Quoted passage
....................
Who needs marriage?
There is no denying the universality of the family unit (defined as at least a mother, father, and their children). Attempts to do without the family as a basic socialising agency have been abandoned.
As for marriage, a number of important functions may be identified:-
- to regulate sexual relationships
- to provide the core of family life
- to contribute to personal and social well-being
- to provide stable and enduring relationships
Patterns of marriage
Marriage has not only sexual, but economic, aspects. It entails co-habitation and therefore the emergence of a ‘home’ in which the next generation is protected and socialised.
George Murdock, in Social Structures, surveyed 250 societies and found the nuclear family to be the basic and universal social grouping. The family, he found, was characterised by common residence, economic co-operation, and reproduction.
Societies restrict sexual privilege, canalising the sex drive in predictable and social useful ways. But not every community restricts sexual intercourse to married partners. One study of 400 societies found on 66 with the monogamous pattern. 376 allowed polygyny, and 31 polyandry.
Talcott Parsons declared that the incest taboo is universal in human societies. This has, of course, important social and genetic implications.
Sexual regulation and cultural advantage
J.D. Utting, in his 1934 book Sex and Culture, drew the following conclusions:-
- The cultural condition of any society is conditioned by its methods of regulating the relations between the sexes.
- Productive social energy is only displayed if a new generation inherits a social system under which sexual opportunity is reduced to a minimum.
....................
Input data
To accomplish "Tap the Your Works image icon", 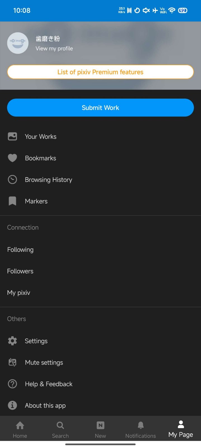I will pos(12,137).
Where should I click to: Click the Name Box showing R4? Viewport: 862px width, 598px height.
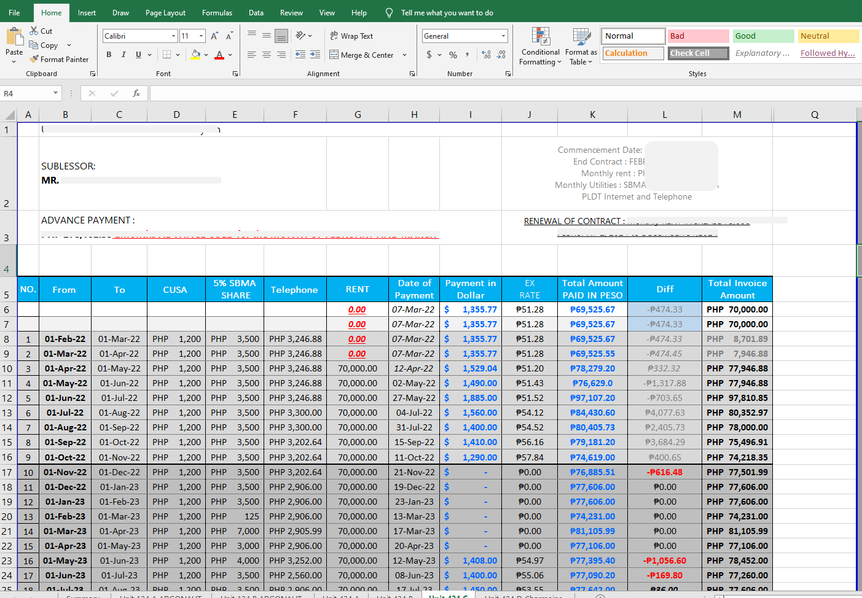click(x=27, y=93)

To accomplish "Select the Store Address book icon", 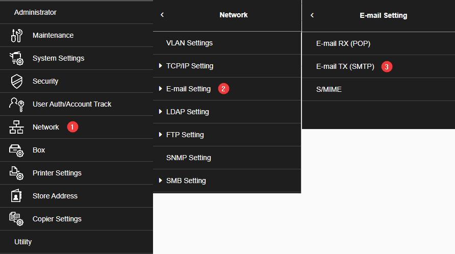I will (x=16, y=196).
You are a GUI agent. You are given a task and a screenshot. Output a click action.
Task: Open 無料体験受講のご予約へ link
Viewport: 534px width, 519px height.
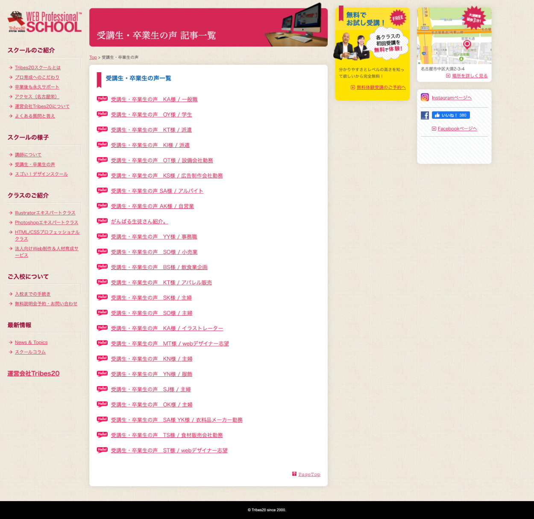pyautogui.click(x=381, y=87)
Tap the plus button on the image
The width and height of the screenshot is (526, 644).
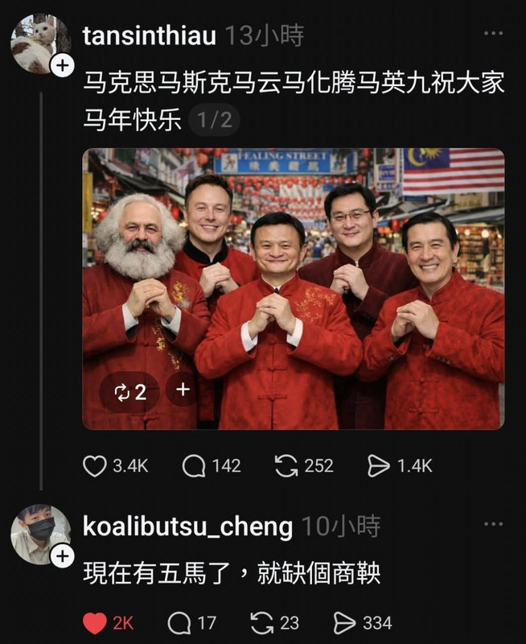[x=183, y=389]
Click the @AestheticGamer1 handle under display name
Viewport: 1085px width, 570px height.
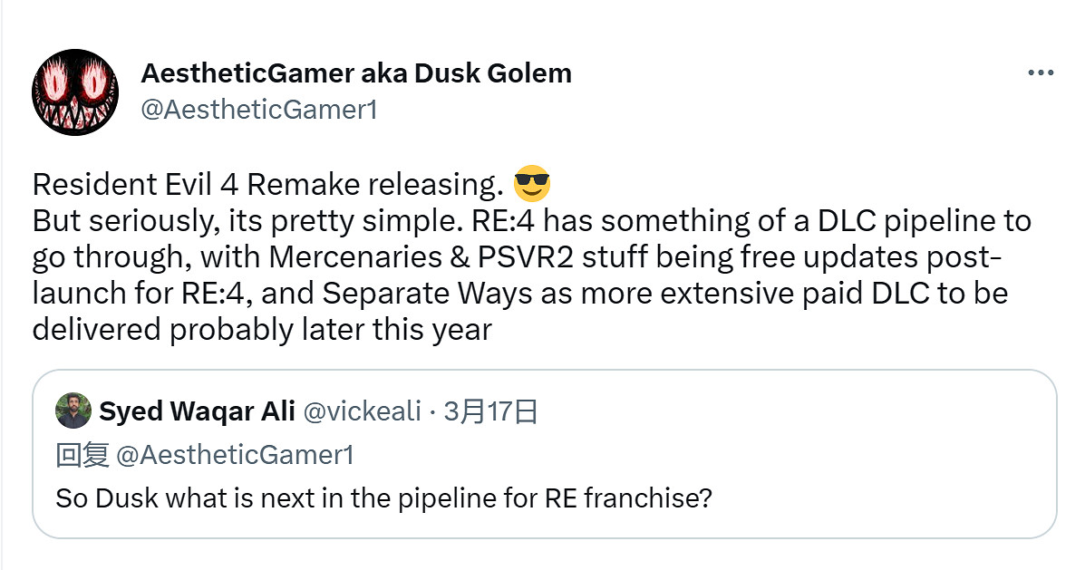258,110
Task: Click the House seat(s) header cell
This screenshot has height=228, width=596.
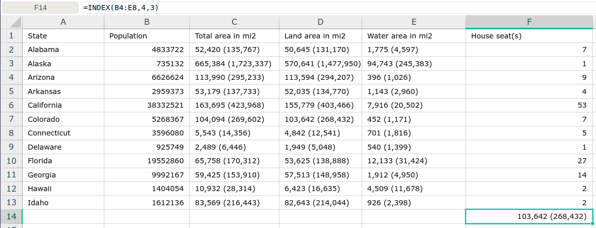Action: (x=529, y=36)
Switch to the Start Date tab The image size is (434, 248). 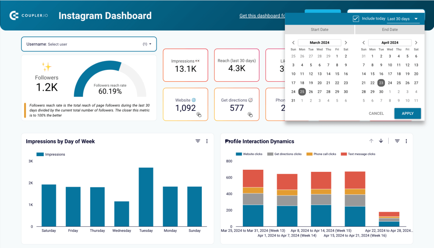(320, 29)
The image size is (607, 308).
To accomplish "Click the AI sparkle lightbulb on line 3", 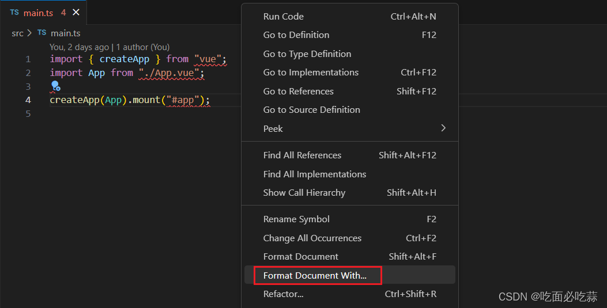I will tap(55, 86).
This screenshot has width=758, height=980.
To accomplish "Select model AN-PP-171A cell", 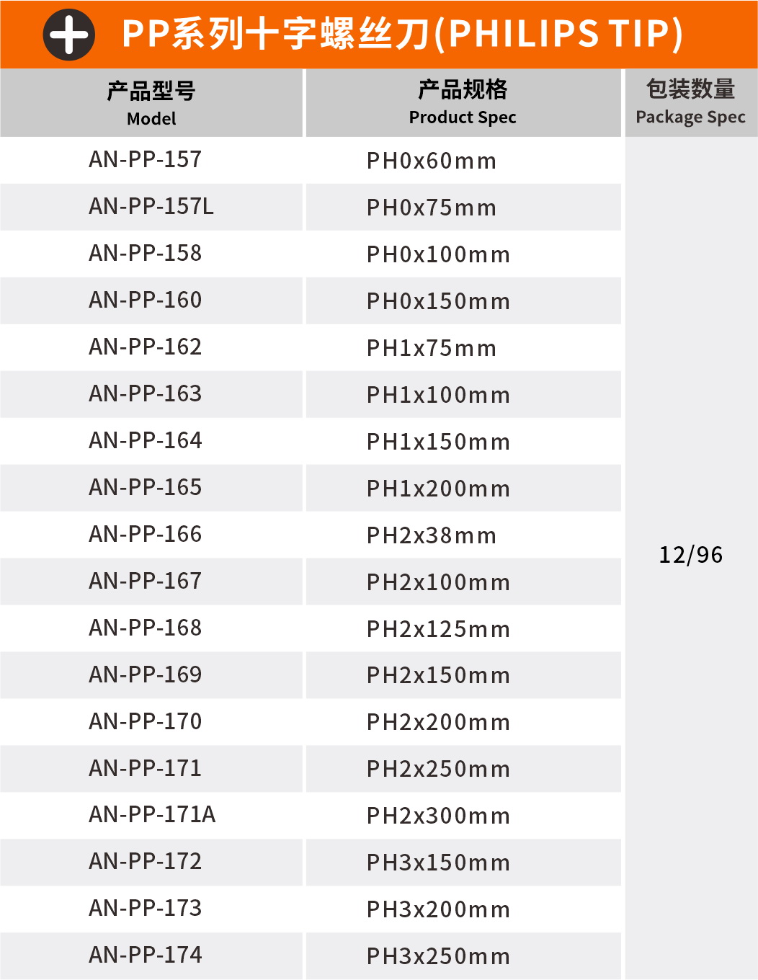I will tap(152, 814).

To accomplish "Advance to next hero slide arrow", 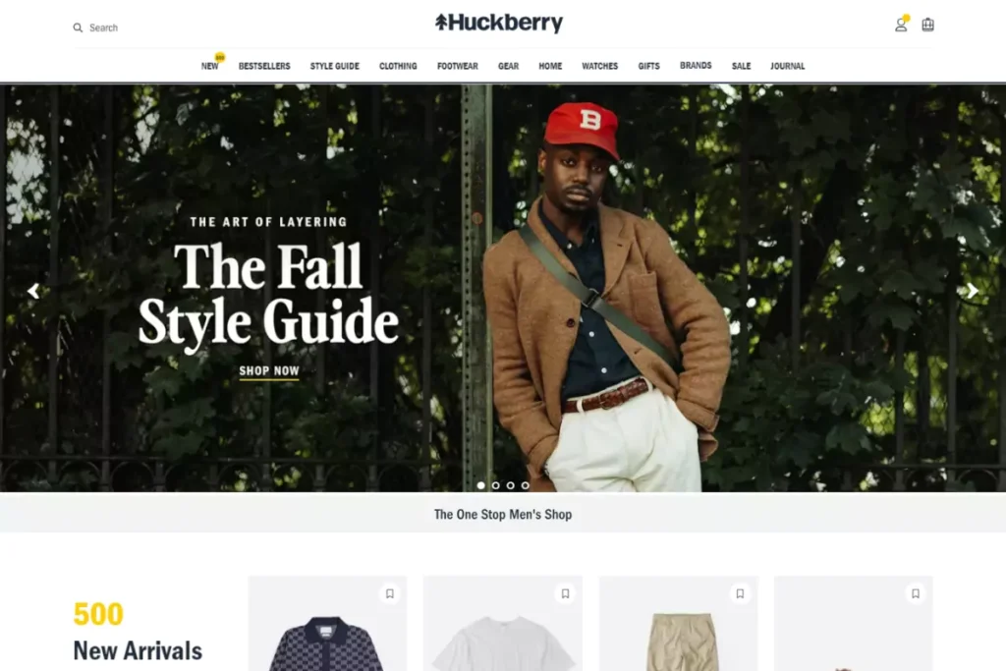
....................
Please list every function of marriage that the passage on marriage identifies.

- to regulate sexual relationships
- to provide the core of family life
- to contribute to personal and social well-being
- to provide stable and enduring relationships